Un article de Le petit narbonnais.


Le lundi gras les jeunes gens se réunissaient parcourant en longues cavalcades et en déguisements, armés chacun d'une perche surmontée d'une paire de cornes, les principales rues, s'arrêtant sur les places et les carrefours pour publier la proclamation du baisement des cornes sur le Pont des Marchands avec sommation aux maris de s'y trouver à l'heure donnée.
Quand l'heure était venue, on voyait la longue cohorte des maris se faire jour à travers l'encombrement du Pont et se placer au-dessous de l'appareil doré ; les cornes s'abaissaient jusqu'à la portée de la bouche, le mari s'inclinait et baisait respectueusement les deux bouts de l'emblème, se trouvant heureux d'en être quitte pour un simple semblant.
Le lendemain était jour de représailles. Une nouvelle cavalcade annonçait par toute la ville qu'à telle heure de la soirée les maris vengeraient sur le derrière des jeunes leur honneur outragé. Un tribunal se constituait ayant son parquet, ses huissiers, ses sbires, ses exécuteurs, son auditoire. Là comparaissait toute la jeunesse qui était traînée jusqu'au pied de l'audience. On faisait de la justice sommaire : l'accusateur public formulait en quatre mots son acte d'accusation et le tribunal rendait immédiatement la sentence qui s'exécutait à la minute, sans recours.

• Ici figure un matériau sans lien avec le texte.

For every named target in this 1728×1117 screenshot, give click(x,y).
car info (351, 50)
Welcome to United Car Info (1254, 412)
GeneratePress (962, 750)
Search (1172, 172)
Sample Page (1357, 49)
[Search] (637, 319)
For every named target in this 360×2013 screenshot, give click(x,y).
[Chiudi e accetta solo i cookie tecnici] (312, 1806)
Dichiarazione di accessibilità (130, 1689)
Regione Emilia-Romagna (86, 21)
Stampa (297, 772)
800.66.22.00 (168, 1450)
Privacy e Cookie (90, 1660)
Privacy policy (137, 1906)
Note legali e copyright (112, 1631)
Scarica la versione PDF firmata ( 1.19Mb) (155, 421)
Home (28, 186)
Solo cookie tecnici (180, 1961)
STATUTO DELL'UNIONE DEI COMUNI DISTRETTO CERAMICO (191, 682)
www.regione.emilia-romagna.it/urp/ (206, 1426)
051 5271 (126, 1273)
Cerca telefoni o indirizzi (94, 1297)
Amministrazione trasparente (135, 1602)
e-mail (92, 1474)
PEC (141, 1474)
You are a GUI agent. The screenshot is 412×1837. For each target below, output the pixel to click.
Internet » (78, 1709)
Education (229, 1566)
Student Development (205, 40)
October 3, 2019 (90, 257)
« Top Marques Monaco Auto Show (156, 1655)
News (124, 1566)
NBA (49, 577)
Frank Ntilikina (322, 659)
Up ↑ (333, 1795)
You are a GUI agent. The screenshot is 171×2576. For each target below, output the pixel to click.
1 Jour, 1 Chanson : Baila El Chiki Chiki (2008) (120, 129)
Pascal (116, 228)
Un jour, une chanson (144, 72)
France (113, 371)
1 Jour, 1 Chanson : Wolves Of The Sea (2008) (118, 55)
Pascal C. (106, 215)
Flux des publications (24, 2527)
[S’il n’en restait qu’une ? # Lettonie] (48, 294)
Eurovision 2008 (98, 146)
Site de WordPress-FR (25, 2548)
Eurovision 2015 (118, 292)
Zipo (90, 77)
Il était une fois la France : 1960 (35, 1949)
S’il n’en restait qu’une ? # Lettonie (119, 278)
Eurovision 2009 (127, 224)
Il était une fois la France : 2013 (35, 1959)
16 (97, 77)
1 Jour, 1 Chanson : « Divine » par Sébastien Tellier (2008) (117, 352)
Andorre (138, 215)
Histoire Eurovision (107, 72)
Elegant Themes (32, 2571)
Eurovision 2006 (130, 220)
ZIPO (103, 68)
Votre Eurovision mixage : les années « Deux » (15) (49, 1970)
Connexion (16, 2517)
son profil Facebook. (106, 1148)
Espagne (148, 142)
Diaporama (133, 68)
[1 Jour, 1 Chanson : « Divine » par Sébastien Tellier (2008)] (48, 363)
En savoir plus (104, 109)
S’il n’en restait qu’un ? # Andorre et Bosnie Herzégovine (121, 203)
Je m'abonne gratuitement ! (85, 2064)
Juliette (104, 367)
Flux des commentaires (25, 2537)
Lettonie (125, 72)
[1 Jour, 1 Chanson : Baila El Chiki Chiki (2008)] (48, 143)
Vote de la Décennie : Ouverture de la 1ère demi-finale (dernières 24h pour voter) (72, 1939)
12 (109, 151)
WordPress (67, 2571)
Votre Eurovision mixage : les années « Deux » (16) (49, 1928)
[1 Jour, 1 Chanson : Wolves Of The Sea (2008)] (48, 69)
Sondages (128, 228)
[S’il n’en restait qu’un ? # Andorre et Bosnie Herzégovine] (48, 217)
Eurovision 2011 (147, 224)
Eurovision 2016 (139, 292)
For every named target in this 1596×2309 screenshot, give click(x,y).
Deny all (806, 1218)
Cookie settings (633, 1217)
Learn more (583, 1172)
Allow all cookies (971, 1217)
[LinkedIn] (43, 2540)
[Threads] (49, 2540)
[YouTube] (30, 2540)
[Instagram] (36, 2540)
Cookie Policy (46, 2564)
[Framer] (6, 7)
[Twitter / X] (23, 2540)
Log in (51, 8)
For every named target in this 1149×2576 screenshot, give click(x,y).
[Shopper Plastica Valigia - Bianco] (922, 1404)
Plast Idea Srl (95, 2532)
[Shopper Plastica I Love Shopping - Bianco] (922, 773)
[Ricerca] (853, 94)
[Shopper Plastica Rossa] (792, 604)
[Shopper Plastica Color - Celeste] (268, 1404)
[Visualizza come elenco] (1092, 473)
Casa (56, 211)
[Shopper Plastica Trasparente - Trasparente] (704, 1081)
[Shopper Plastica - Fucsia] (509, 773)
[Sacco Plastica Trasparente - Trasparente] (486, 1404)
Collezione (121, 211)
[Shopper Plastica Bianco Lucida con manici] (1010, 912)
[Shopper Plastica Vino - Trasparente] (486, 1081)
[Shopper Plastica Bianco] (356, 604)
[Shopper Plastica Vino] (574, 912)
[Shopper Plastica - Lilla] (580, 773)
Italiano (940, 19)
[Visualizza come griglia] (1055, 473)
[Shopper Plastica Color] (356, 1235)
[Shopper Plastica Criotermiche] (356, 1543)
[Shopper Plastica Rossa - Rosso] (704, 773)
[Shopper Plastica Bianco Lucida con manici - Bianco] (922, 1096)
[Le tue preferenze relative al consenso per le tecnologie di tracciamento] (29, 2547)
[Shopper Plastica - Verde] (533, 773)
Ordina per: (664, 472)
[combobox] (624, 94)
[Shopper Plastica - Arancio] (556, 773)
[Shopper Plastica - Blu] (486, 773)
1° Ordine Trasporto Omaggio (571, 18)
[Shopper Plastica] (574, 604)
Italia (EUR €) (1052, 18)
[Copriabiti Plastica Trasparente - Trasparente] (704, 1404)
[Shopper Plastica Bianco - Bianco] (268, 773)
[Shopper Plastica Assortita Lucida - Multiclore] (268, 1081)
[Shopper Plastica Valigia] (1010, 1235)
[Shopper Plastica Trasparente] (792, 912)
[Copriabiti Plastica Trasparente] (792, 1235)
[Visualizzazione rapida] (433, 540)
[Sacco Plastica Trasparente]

L'accusé, ferme et calme bravait la vengeance et baissait la tête qu'il reposait sur les genoux d'un des exécuteurs, pour donner plus de relief à la partie qui devait acquitter cette grande dette. A ce moment, un coussin moelleux s'interposait, comme la miséricorde entre la justice et le coupable, et la pelle venait s'abattre à plusieurs reprises.
Le carnaval de 1828 a été le dernier témoin de cette ancienne coutume.